[Saved entries]

· · · · · · ·

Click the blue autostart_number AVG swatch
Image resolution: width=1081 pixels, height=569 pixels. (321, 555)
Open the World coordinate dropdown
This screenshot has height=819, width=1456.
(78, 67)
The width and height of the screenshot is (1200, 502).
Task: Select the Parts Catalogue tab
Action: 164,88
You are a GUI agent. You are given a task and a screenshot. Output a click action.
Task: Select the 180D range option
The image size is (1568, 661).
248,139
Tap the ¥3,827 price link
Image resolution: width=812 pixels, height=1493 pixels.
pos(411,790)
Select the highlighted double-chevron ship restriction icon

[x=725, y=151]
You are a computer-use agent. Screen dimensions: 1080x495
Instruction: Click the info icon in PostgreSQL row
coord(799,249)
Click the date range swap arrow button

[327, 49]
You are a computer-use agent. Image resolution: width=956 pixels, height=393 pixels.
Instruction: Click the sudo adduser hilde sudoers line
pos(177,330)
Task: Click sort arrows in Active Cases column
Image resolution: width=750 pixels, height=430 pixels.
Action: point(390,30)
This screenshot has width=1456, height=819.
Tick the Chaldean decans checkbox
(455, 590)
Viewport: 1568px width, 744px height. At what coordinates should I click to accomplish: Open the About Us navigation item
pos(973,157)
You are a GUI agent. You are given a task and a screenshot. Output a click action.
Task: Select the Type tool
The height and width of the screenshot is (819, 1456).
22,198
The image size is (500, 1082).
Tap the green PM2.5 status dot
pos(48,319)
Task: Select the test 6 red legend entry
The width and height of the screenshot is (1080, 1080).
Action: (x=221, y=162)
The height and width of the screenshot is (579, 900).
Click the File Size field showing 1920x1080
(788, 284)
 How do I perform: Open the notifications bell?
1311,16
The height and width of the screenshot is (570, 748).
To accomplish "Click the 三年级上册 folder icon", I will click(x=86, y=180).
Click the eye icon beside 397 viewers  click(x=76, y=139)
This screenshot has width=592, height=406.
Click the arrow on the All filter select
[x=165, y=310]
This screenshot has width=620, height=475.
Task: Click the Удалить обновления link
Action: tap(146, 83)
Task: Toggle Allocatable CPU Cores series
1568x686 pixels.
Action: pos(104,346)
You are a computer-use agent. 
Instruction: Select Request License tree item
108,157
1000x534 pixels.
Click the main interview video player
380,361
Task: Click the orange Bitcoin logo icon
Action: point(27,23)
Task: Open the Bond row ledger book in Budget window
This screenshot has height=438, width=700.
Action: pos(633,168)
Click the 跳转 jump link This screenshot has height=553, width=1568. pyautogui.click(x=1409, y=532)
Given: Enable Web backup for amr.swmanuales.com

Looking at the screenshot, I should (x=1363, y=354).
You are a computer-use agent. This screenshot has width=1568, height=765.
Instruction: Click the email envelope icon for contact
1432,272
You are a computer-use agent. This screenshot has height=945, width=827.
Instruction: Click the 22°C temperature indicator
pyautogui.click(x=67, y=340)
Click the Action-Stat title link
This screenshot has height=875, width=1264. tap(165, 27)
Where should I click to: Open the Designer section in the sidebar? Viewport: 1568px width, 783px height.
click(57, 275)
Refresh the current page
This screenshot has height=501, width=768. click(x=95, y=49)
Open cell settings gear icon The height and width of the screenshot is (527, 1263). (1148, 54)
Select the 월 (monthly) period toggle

· · · · · · ·

> _TASK INSTRUCTIONS_:
Reproduce all of the data above verbatim, line by line in the same order.

> _SOLVED EXERCISE_:
Click the blue autostart_number AVG swatch
Image resolution: width=1081 pixels, height=569 pixels. (321, 555)
Open the World coordinate dropdown
This screenshot has height=819, width=1456.
(78, 67)
The width and height of the screenshot is (1200, 502).
Task: Select the Parts Catalogue tab
Action: 164,88
You are a GUI agent. You are given a task and a screenshot. Output a click action.
Task: Select the 180D range option
The image size is (1568, 661).
248,139
Tap the ¥3,827 price link
Image resolution: width=812 pixels, height=1493 pixels.
pos(411,790)
Select the highlighted double-chevron ship restriction icon

[x=725, y=151]
You are a computer-use agent. Screen dimensions: 1080x495
Instruction: Click the info icon in PostgreSQL row
coord(799,249)
Click the date range swap arrow button

[327, 49]
You are a computer-use agent. Image resolution: width=956 pixels, height=393 pixels.
Instruction: Click the sudo adduser hilde sudoers line
pos(177,330)
Task: Click sort arrows in Active Cases column
Image resolution: width=750 pixels, height=430 pixels.
Action: point(390,30)
This screenshot has width=1456, height=819.
Tick the Chaldean decans checkbox
(455, 590)
Viewport: 1568px width, 744px height. At what coordinates should I click to accomplish: Open the About Us navigation item
pos(973,157)
You are a GUI agent. You are given a task and a screenshot. Output a click action.
Task: Select the Type tool
The height and width of the screenshot is (819, 1456).
22,198
The image size is (500, 1082).
Tap the green PM2.5 status dot
pos(48,319)
Task: Select the test 6 red legend entry
The width and height of the screenshot is (1080, 1080).
Action: (x=221, y=162)
The height and width of the screenshot is (579, 900).
Click the File Size field showing 1920x1080
(788, 284)
 How do I perform: Open the notifications bell?
1311,16
The height and width of the screenshot is (570, 748).
To accomplish "Click the 三年级上册 folder icon", I will click(x=86, y=180).
Click the eye icon beside 397 viewers  click(x=76, y=139)
This screenshot has width=592, height=406.
Click the arrow on the All filter select
[x=165, y=310]
This screenshot has width=620, height=475.
Task: Click the Удалить обновления link
Action: tap(146, 83)
Task: Toggle Allocatable CPU Cores series
1568x686 pixels.
Action: pos(104,346)
You are a computer-use agent. 
Instruction: Select Request License tree item
108,157
1000x534 pixels.
Click the main interview video player
380,361
Task: Click the orange Bitcoin logo icon
Action: point(27,23)
Task: Open the Bond row ledger book in Budget window
This screenshot has height=438, width=700.
Action: pos(633,168)
Click the 跳转 jump link This screenshot has height=553, width=1568. pyautogui.click(x=1409, y=532)
Given: Enable Web backup for amr.swmanuales.com

Looking at the screenshot, I should (x=1363, y=354).
You are a computer-use agent. This screenshot has width=1568, height=765.
Instruction: Click the email envelope icon for contact
1432,272
You are a computer-use agent. This screenshot has height=945, width=827.
Instruction: Click the 22°C temperature indicator
pyautogui.click(x=67, y=340)
Click the Action-Stat title link
This screenshot has height=875, width=1264. tap(165, 27)
Where should I click to: Open the Designer section in the sidebar? Viewport: 1568px width, 783px height.
click(57, 275)
Refresh the current page
This screenshot has height=501, width=768. click(x=95, y=49)
Open cell settings gear icon The height and width of the screenshot is (527, 1263). (1148, 54)
Select the 월 (monthly) period toggle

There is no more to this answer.